━━━━━ Task data ━━━━━

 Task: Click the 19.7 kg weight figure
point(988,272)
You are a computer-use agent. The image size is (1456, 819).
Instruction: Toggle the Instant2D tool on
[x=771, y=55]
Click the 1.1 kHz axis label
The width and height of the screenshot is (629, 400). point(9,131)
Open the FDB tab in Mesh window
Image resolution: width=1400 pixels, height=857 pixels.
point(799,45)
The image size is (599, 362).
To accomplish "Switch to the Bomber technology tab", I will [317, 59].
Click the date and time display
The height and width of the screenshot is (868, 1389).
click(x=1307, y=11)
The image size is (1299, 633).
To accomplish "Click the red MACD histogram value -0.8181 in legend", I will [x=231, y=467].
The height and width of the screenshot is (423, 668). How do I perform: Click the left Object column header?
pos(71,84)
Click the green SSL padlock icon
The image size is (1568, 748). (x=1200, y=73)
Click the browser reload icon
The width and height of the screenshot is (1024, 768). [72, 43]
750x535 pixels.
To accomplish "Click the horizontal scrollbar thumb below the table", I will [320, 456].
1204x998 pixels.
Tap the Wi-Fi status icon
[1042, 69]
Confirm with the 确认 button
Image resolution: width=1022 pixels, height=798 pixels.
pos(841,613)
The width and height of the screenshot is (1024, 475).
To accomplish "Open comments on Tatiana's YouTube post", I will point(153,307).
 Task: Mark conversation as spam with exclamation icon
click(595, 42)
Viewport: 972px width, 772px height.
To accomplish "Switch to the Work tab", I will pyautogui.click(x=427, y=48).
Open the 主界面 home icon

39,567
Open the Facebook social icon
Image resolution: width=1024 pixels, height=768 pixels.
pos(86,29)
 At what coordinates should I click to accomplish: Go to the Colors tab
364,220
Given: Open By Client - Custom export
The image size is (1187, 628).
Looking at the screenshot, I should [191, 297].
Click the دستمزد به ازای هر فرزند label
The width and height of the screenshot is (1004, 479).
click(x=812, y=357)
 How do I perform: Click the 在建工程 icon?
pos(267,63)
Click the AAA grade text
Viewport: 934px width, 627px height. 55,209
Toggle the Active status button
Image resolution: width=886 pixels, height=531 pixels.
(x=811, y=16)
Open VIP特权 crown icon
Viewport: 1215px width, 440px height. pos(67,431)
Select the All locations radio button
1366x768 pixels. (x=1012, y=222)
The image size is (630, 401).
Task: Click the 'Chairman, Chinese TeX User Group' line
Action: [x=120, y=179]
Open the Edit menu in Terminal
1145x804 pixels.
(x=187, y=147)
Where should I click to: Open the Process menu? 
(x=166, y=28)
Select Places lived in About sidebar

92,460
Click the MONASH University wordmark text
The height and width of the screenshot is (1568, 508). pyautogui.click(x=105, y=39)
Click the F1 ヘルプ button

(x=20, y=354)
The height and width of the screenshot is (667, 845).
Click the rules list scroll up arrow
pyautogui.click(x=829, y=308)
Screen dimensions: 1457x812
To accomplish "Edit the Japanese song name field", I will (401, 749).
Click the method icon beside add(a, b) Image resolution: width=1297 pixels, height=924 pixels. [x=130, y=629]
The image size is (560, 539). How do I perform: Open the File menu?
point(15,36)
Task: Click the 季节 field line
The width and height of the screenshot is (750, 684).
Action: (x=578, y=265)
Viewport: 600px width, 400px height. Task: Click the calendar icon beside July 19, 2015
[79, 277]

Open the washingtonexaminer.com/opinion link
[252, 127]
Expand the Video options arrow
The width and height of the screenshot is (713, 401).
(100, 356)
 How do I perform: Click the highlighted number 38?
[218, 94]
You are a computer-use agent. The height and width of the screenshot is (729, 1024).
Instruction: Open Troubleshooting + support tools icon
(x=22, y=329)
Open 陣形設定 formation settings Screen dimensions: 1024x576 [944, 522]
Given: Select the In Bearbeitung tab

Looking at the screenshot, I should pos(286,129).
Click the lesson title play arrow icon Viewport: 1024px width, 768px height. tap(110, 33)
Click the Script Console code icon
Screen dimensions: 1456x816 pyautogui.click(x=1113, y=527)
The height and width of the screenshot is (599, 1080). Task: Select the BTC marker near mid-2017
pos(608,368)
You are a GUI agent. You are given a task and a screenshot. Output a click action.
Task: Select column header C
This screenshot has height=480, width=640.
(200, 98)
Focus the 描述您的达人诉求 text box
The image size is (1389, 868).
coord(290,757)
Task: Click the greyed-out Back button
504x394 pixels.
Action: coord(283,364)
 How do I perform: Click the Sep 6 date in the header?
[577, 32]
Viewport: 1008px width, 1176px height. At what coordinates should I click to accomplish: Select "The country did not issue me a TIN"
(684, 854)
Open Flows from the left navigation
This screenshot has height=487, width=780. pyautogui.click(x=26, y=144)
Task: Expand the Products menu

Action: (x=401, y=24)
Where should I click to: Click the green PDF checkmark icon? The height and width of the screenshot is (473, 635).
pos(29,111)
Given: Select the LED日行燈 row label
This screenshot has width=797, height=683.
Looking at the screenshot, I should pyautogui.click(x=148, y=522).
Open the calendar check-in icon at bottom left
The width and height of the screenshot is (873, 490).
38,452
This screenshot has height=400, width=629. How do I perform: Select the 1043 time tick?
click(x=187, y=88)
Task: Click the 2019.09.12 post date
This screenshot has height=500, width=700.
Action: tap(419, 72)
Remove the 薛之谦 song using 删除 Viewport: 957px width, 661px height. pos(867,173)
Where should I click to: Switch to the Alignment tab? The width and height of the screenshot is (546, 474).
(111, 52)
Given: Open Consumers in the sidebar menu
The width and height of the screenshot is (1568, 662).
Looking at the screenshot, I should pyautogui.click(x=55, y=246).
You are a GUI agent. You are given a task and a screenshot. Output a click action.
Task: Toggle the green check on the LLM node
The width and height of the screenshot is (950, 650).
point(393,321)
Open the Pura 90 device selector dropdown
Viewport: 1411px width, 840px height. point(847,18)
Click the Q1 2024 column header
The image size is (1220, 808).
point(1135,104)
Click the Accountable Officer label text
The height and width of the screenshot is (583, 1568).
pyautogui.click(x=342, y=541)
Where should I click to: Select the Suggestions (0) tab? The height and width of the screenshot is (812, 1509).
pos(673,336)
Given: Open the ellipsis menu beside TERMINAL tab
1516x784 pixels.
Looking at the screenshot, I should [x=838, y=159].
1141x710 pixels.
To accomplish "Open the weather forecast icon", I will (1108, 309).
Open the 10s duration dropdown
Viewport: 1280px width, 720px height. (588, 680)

━━━━━

_Your instructions_
Going down from the first line of the entries above, restate each line word for word until the line holding "The image size is (599, 362)." is done.

_Response to this exercise_
 Task: Click the 19.7 kg weight figure
point(988,272)
You are a computer-use agent. The image size is (1456, 819).
Instruction: Toggle the Instant2D tool on
[x=771, y=55]
Click the 1.1 kHz axis label
The width and height of the screenshot is (629, 400). point(9,131)
Open the FDB tab in Mesh window
Image resolution: width=1400 pixels, height=857 pixels.
point(799,45)
The image size is (599, 362).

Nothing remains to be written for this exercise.